Directions for this task:
Below are some records. Return exactly the lines from the one containing "Task: Open the" through the one containing "You are a computer-use", both included, and only those.

Supplied records:
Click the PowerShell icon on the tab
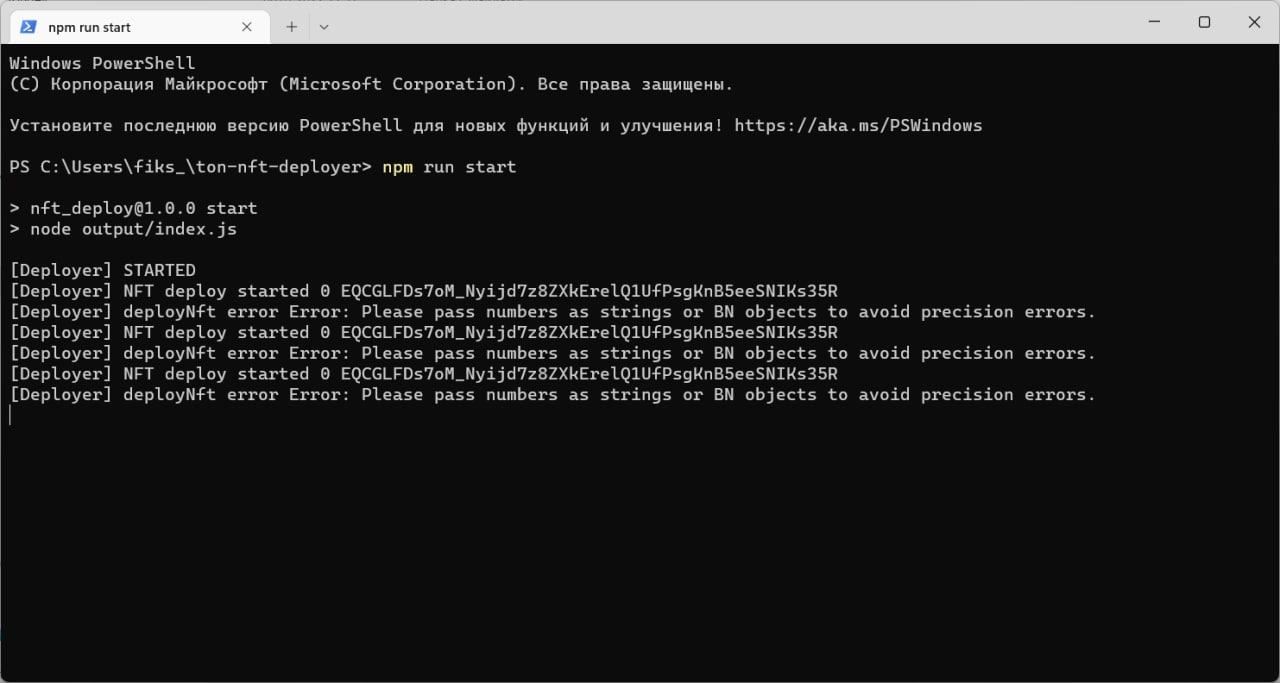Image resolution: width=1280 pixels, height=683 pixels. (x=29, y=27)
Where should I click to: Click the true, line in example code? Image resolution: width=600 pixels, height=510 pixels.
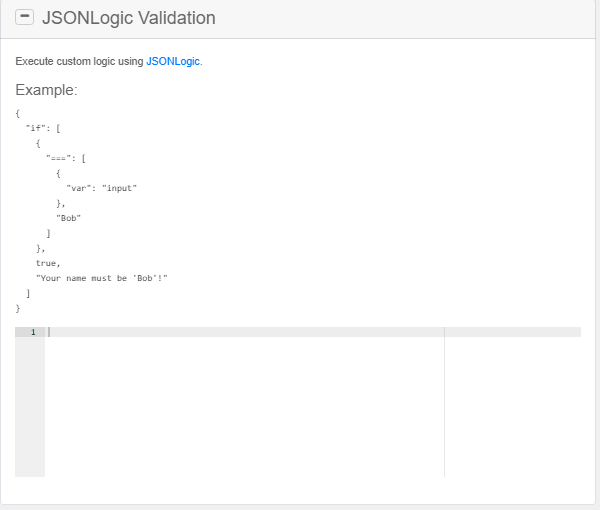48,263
* * *
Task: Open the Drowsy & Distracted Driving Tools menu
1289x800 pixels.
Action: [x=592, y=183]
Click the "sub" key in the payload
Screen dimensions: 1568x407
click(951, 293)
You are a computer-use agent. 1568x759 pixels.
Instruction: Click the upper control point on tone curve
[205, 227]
* * *
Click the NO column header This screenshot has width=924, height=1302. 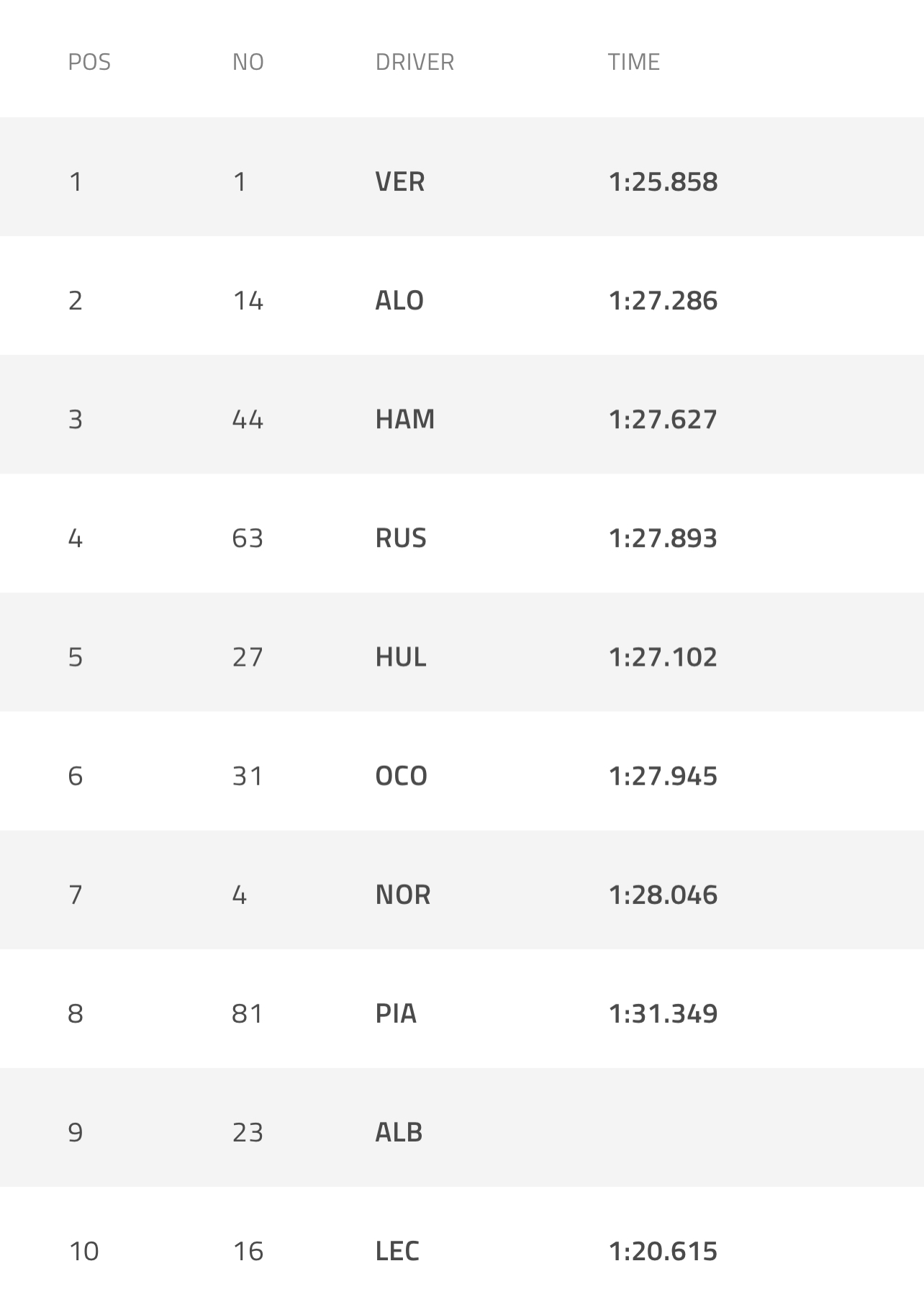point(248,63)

Expected answer:
Task: Open the Drowsy & Distracted Driving Tools menu
1289x800 pixels.
Action: [x=592, y=183]
Click the "sub" key in the payload
Screen dimensions: 1568x407
click(951, 293)
You are a computer-use agent. 1568x759 pixels.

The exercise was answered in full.